Júlia: Quando se atua em desastres, existe uma cobertura muito grande da emergência em si. Mas o desastre tem uma fase posterior, que é a de reestruturação da comunidade que foi atingida. [A mulher] não está mais nos abrigos, mas precisa refazer a casa dela. O que a gente nota de impactos negativos bastante comuns, principalmente para meninas, é um não retorno à escola. Existe uma quebra do acesso à educação. Quando ela está no abrigo, já deveria ser garantido como um direito. As meninas são desproporcionalmente afetadas. Quando voltam para suas casas, elas já não conseguem mais se inserir no ambiente escolar, o que causa danos à escolarização, à profissionalização e à carreira dessas meninas.

Outro evento é meninas que acabam, durante o período emergencial, mudando para outras famílias. Isso em situação de extrema pobreza. Essa menina é dada para outra família onde não é vista como filha, ela acaba se casando. Ocorre o casamento infantil, e a partir daí essa criança vai ter a vida totalmente alterada.
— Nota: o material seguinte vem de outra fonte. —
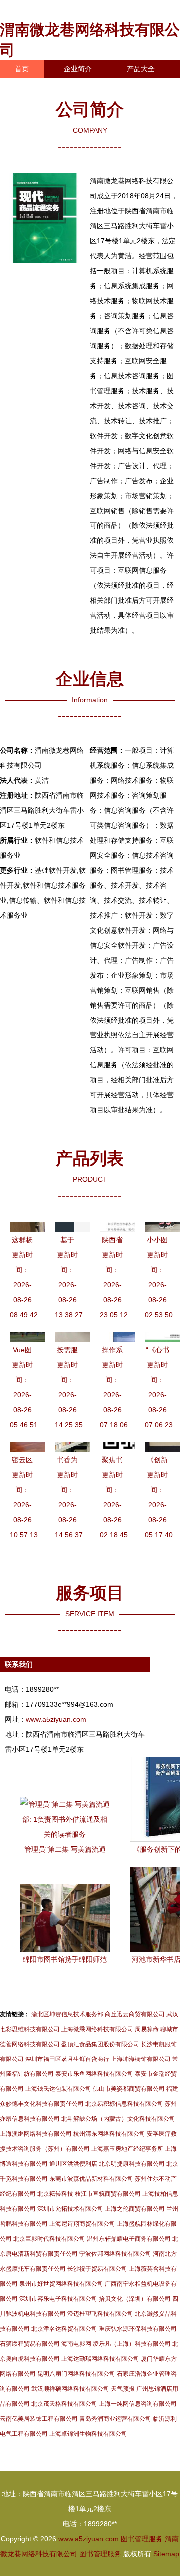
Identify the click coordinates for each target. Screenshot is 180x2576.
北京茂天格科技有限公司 (65, 2403)
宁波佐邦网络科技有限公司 (116, 2253)
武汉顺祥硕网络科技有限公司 (71, 2388)
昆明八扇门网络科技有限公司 (77, 2373)
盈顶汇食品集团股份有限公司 (101, 2044)
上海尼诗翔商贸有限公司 (83, 2223)
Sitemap (167, 2554)
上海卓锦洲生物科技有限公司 (89, 2433)
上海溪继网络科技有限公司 (36, 2133)
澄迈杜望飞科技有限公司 (101, 2313)
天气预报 (123, 2388)
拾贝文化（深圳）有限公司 (135, 2298)
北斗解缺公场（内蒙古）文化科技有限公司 (119, 2118)
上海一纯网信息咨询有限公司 (138, 2403)
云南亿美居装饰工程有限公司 (39, 2418)
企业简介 (78, 69)
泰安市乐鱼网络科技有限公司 (95, 2073)
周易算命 (147, 2029)
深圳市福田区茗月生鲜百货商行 (68, 2059)
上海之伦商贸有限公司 (135, 2208)
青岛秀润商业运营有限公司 (116, 2418)
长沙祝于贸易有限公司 (98, 2268)
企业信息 (92, 87)
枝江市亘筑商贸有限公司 (108, 2193)
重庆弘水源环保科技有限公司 (138, 2328)
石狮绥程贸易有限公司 (30, 2343)
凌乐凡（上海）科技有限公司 (132, 2343)
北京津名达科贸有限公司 (65, 2328)
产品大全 (141, 69)
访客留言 (29, 106)
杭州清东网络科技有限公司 (110, 2133)
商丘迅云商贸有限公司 (135, 2014)
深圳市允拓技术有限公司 (71, 2208)
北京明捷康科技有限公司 (132, 2163)
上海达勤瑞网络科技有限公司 (101, 2358)
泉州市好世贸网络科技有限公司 (62, 2283)
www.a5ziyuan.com (56, 1719)
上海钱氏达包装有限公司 (59, 2088)
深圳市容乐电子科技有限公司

Isso é muito comum no Brasil; somos o quarto país no ranking mundial de casamentos infantis, e aqui a gente proíbe essa prática.
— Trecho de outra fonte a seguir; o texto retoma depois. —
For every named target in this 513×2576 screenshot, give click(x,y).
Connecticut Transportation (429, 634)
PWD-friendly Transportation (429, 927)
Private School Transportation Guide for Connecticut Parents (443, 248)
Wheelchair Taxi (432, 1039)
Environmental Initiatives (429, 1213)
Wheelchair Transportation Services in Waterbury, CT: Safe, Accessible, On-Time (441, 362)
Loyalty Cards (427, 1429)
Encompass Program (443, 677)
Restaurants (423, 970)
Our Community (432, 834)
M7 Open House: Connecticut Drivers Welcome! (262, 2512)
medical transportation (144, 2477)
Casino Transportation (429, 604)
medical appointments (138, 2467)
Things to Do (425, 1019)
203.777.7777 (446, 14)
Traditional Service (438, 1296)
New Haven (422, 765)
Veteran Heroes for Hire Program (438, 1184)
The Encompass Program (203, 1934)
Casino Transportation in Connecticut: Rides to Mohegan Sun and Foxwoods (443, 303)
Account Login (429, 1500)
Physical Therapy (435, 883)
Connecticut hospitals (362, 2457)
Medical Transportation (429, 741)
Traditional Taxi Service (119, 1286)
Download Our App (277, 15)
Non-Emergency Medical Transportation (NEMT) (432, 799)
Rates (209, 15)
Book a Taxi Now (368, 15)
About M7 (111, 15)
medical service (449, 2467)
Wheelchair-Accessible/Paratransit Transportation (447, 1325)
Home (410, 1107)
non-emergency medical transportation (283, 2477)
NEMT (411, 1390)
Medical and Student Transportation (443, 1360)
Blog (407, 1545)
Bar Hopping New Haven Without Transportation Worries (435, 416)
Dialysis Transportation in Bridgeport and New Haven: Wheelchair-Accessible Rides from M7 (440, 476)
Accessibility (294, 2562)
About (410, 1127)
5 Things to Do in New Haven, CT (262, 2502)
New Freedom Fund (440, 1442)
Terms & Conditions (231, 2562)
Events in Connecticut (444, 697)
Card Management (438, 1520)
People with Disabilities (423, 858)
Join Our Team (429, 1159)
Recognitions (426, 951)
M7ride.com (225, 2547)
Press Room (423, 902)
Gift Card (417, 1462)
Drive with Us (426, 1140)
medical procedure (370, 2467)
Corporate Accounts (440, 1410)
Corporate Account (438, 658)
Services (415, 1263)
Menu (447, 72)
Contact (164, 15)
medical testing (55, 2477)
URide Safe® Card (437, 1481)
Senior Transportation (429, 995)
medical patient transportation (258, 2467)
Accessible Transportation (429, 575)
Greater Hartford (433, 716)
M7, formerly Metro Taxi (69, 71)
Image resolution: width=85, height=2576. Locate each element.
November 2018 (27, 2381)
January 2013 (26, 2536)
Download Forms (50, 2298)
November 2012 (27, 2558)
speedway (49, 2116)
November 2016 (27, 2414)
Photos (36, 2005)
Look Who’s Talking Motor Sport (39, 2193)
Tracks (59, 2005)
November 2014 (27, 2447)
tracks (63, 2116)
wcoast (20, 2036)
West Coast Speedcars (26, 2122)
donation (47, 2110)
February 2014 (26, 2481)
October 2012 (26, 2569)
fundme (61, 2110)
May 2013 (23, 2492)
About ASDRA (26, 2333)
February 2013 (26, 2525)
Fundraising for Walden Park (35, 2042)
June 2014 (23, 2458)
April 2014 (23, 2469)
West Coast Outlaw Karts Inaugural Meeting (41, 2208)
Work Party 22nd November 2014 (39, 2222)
Tudo isso fora os traumas psicológicos. Muitas mulheres desenvolvem depressão grave, muitas delas com intenção suicida. É um desespero muito grande. Muitas mulheres atingidas narram o desespero com a incerteza sobre o futuro e como prover o básico para os filhos, uma sobrecarga doméstica gigantesca que elas têm que enfrentar a partir disso.

Sul21: Muitas famílias perderam tudo e devem seguir por muito tempo em situação de abrigamento. Como tornar esses ambientes mais acolhedores para mulheres e crianças?

Júlia: Com certeza, o acompanhamento psicológico é o primeiro passo. Colocar à disposição profissionais da área da saúde que consigam dar o suporte emocional necessário nessa etapa. É importante garantir atividades para essas pessoas, para elas não ficarem sem perspectiva nenhuma. É um ambiente muito carregado e difícil, todos num processo de luto muito forte. Garantir para as crianças, que conseguem viver a vida delas apesar do evento, atividades educativas para elas conseguirem interagir. Tentando deixar isso o mais próximo de um normal para essas crianças, garantindo uma experiência o menos traumática possível. Para as mães é mais difícil, porque são adultos conscientes. Mas integrar essas mulheres. Muitas pessoas também perdem os animais, e está se revelando super importante colocá-las em contato com familiares, animais e itens perdidos. Mas isso precisa ser feito com segurança. 

Geralmente se pensa em prover água, comida e roupa para os abrigados. Mas não se pensa nas necessidades específicas das mulheres. Uma orientação é doar kits de dignidade menstrual, com absorventes e lenços umedecidos, que garantam o cuidado básico no período menstrual para essas mulheres.